Data extract:

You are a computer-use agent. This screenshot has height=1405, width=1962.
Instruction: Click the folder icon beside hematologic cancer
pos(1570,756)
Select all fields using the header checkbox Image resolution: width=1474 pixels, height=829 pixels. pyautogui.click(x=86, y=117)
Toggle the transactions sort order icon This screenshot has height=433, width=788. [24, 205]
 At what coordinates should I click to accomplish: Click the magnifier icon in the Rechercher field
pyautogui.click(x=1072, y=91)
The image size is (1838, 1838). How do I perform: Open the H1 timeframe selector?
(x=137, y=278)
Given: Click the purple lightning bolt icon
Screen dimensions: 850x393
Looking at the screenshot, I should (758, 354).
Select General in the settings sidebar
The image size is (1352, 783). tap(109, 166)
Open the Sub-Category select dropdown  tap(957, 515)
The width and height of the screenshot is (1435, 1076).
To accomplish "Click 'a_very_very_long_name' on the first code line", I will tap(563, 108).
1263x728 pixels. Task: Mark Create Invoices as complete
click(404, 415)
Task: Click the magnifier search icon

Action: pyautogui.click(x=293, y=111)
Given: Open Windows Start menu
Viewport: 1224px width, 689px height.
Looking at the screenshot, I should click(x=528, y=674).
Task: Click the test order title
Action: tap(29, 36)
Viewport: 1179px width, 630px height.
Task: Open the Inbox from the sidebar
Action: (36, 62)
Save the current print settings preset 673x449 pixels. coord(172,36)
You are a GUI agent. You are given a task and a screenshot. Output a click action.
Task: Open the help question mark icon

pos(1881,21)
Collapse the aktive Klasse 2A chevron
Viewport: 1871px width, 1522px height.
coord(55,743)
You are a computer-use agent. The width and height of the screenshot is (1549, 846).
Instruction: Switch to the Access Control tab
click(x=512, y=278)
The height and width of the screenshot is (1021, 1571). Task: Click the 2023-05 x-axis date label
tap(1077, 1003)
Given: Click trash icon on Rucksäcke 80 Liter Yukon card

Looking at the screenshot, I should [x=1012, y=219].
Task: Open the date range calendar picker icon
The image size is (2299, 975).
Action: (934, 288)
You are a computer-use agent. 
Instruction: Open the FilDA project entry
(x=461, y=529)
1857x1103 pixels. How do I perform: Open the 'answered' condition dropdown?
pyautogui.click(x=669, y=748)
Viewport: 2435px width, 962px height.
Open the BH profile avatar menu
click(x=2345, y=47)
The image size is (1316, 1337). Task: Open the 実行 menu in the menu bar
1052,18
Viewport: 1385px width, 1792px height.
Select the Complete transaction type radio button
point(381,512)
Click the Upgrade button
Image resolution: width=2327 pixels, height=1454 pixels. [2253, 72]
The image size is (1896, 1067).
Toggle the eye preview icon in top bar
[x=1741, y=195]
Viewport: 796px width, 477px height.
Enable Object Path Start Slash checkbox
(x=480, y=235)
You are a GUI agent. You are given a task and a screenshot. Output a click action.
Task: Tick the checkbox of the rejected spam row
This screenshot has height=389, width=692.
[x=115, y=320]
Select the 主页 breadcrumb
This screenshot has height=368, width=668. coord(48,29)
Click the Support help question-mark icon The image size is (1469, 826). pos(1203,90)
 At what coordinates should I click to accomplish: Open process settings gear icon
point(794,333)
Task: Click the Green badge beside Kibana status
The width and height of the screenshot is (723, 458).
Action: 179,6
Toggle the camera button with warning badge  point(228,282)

Work item:
Each line of the listing is to be printed again, unchanged.

Written response:
You are a computer-use agent. This screenshot has height=1405, width=1962.
Instruction: Click the folder icon beside hematologic cancer
pos(1570,756)
Select all fields using the header checkbox Image resolution: width=1474 pixels, height=829 pixels. pyautogui.click(x=86, y=117)
Toggle the transactions sort order icon This screenshot has height=433, width=788. [24, 205]
 At what coordinates should I click to accomplish: Click the magnifier icon in the Rechercher field
pyautogui.click(x=1072, y=91)
The image size is (1838, 1838). How do I perform: Open the H1 timeframe selector?
(x=137, y=278)
Given: Click the purple lightning bolt icon
Screen dimensions: 850x393
Looking at the screenshot, I should (758, 354).
Select General in the settings sidebar
The image size is (1352, 783). tap(109, 166)
Open the Sub-Category select dropdown  tap(957, 515)
The width and height of the screenshot is (1435, 1076).
To accomplish "Click 'a_very_very_long_name' on the first code line", I will tap(563, 108).
1263x728 pixels. Task: Mark Create Invoices as complete
click(404, 415)
Task: Click the magnifier search icon

Action: pyautogui.click(x=293, y=111)
Given: Open Windows Start menu
Viewport: 1224px width, 689px height.
Looking at the screenshot, I should click(x=528, y=674).
Task: Click the test order title
Action: tap(29, 36)
Viewport: 1179px width, 630px height.
Task: Open the Inbox from the sidebar
Action: (36, 62)
Save the current print settings preset 673x449 pixels. coord(172,36)
You are a GUI agent. You are given a task and a screenshot. Output a click action.
Task: Open the help question mark icon

pos(1881,21)
Collapse the aktive Klasse 2A chevron
Viewport: 1871px width, 1522px height.
coord(55,743)
You are a computer-use agent. The width and height of the screenshot is (1549, 846).
Instruction: Switch to the Access Control tab
click(x=512, y=278)
The height and width of the screenshot is (1021, 1571). Task: Click the 2023-05 x-axis date label
tap(1077, 1003)
Given: Click trash icon on Rucksäcke 80 Liter Yukon card

Looking at the screenshot, I should [x=1012, y=219].
Task: Open the date range calendar picker icon
The image size is (2299, 975).
Action: (934, 288)
You are a computer-use agent. 
Instruction: Open the FilDA project entry
(x=461, y=529)
1857x1103 pixels. How do I perform: Open the 'answered' condition dropdown?
pyautogui.click(x=669, y=748)
Viewport: 2435px width, 962px height.
Open the BH profile avatar menu
click(x=2345, y=47)
The image size is (1316, 1337). Task: Open the 実行 menu in the menu bar
1052,18
Viewport: 1385px width, 1792px height.
Select the Complete transaction type radio button
point(381,512)
Click the Upgrade button
Image resolution: width=2327 pixels, height=1454 pixels. [2253, 72]
The image size is (1896, 1067).
Toggle the eye preview icon in top bar
[x=1741, y=195]
Viewport: 796px width, 477px height.
Enable Object Path Start Slash checkbox
(x=480, y=235)
You are a GUI agent. You are given a task and a screenshot. Output a click action.
Task: Tick the checkbox of the rejected spam row
This screenshot has height=389, width=692.
[x=115, y=320]
Select the 主页 breadcrumb
This screenshot has height=368, width=668. coord(48,29)
Click the Support help question-mark icon The image size is (1469, 826). pos(1203,90)
 At what coordinates should I click to accomplish: Open process settings gear icon
point(794,333)
Task: Click the Green badge beside Kibana status
The width and height of the screenshot is (723, 458).
Action: 179,6
Toggle the camera button with warning badge  point(228,282)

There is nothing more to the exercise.